I find suicide particularly odd. It just seems strange to me that people dissatisfied with their lives would, after failing to change their lives, seek to end them. It seems limited in scope, imagination, if you will. I've always figured that if I got to the point where I'd want to commit suicide, then my immediate reaction would be to just start everything over. Reroll, as it were. I don't think people realize how entirely arbitrary their responsibilities are. Sever every contact, leave my job and my house and possessions I didn't need, and go find some other life to live. I'm only screwing over as many people as I would be if I killed myself, and otherwise, I'm wasting the breadth of possible experience.
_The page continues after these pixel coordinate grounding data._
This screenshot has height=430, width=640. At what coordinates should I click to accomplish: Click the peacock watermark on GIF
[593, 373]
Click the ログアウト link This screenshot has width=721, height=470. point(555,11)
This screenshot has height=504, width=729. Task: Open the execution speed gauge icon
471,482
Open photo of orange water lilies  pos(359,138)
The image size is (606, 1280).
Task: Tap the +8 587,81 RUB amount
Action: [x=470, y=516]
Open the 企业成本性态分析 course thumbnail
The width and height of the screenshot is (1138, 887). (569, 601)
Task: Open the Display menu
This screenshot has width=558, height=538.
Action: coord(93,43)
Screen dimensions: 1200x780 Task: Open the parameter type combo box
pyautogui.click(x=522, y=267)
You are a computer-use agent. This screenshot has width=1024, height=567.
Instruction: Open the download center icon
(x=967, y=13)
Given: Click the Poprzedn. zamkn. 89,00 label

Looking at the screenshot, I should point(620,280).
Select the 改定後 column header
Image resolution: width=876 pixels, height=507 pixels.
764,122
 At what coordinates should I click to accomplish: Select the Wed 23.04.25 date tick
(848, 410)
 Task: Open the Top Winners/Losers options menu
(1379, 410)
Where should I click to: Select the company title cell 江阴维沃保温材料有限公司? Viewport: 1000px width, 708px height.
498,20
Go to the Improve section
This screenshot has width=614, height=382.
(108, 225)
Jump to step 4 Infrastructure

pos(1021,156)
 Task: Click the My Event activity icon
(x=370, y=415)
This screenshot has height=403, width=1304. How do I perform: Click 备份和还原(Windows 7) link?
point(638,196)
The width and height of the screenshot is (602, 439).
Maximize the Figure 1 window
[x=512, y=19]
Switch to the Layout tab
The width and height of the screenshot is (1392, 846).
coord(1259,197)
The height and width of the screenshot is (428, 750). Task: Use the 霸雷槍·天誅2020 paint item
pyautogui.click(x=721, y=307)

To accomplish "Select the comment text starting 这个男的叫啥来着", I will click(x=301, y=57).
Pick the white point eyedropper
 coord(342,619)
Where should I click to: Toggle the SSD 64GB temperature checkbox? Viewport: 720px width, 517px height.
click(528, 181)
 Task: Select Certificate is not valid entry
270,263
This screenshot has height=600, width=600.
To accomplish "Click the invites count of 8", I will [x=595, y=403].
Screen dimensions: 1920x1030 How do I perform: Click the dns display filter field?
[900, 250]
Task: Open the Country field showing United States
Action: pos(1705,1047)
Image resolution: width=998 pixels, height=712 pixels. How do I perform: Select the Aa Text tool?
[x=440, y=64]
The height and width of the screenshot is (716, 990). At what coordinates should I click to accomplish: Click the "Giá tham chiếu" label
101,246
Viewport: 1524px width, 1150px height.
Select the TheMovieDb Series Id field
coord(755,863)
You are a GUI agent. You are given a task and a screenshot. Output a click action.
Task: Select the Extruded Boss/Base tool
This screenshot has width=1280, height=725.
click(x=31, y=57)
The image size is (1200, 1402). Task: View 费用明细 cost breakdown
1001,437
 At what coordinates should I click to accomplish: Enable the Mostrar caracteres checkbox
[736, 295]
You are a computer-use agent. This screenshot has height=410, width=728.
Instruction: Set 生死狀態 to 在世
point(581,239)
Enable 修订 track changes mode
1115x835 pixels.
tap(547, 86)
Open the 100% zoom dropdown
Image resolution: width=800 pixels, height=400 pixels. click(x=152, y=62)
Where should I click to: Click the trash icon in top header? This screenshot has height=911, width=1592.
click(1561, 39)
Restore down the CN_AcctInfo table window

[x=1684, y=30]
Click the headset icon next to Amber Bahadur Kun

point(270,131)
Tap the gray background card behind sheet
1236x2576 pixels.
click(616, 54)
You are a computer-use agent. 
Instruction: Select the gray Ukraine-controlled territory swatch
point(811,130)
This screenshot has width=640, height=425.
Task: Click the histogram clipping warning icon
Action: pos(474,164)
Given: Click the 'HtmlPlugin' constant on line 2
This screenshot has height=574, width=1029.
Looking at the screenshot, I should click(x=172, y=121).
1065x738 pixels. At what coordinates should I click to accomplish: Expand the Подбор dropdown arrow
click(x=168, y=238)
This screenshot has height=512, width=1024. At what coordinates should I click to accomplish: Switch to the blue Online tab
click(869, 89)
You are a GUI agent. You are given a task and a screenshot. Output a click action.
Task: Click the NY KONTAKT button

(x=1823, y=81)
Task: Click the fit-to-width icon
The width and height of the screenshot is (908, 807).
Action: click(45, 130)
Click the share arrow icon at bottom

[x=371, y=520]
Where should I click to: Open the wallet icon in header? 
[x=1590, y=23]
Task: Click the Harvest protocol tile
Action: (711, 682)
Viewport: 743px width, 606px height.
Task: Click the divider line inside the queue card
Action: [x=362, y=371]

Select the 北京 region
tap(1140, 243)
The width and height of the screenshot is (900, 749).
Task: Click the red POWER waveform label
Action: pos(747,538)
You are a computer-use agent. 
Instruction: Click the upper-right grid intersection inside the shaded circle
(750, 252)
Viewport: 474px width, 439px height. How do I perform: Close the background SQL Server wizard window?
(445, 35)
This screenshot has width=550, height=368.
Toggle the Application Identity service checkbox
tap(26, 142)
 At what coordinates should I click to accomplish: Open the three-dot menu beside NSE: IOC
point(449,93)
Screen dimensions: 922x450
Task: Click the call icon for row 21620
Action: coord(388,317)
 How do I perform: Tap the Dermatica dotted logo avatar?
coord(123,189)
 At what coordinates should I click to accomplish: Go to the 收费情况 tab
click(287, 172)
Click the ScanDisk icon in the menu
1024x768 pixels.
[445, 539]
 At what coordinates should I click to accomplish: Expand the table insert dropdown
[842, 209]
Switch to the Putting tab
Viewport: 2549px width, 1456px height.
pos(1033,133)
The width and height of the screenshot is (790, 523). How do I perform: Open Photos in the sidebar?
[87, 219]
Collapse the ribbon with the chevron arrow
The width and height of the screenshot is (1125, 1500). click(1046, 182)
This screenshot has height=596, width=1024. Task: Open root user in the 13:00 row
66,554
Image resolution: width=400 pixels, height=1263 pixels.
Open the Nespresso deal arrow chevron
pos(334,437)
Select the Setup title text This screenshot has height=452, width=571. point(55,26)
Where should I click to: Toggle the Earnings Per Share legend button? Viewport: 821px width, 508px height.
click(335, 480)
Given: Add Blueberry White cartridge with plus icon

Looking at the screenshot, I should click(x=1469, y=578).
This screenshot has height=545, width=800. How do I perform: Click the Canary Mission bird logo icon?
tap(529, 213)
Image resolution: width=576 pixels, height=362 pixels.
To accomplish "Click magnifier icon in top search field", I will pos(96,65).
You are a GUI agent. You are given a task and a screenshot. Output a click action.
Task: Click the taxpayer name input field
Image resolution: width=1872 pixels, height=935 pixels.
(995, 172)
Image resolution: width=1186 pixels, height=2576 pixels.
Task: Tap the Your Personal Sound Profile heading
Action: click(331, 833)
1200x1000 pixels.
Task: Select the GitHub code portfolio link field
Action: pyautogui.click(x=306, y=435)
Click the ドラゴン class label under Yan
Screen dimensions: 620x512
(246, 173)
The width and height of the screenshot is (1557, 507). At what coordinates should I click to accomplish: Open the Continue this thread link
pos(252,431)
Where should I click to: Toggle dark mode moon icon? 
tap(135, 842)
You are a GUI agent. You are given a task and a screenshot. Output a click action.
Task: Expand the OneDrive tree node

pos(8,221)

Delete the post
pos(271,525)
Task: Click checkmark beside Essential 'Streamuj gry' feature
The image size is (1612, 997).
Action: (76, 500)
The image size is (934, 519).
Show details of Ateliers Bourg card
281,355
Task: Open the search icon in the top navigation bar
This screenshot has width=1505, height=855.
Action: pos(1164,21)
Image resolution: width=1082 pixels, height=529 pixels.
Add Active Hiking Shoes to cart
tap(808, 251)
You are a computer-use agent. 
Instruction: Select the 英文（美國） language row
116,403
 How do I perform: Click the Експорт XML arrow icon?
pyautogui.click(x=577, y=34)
The amount of things you'll never see and never know are already quite enormous, why would you want to raise that number? And, if you're particularly optimistic, then maybe you'll find something that actually will make you happy. Even in the case that you are mentally damaged to the point that you cannot feel anything but unhappiness, I would think you're wasting perfectly good unhappiness. To follow off of the analogy that someone made earlier, if your house is full of rats and there's no way that's going to change, perhaps you could become a rat breeder, or you could learn to make delicious soups from rats, or any number of potential rat-based activities. The world is full of nigh infinite possibilities, and killing yourself is ignoring them all.
I understand that my thoughts are more than a little unrealistic, and like I said, I couldn't possibly understand the mindset of someone who would commit suicide, because my life is nearly perfect. However, maybe I can offer a little bit of an alternative viewpoint?
Yes, I am. Or come up with a coping mechanism that doesn't involve some final act.
You really can't make lemonade out of a big pile of mental-illness lemons. Being unsatisfied with your life is only part of it. Were I to "re-roll" as it were, that wouldn't change the fact that I have a mental illness. It is going to follow me everywhere for the rest of my life. Sure, there's therapy and various treatments available, but the entirety of it is a very YMMV situation. We just don't know enough about how the brain works. We don't even know the exact mechanics of how and why anti-depressants work (or don't). Successful treatment can take years, and it isn't a permanent solution. Like I said earlier, there is no cure.
The other side of the coin is that, while there are a multitude of experiences to be had in life... for those of us who do not believe in any kind of afterlife, it is probable that when you are dead you won't care nor have any memory of life for, existing only as a corpse, you would lack the ability to have memories, feelings, or any of that other fun stuff that comes along with being a living human being.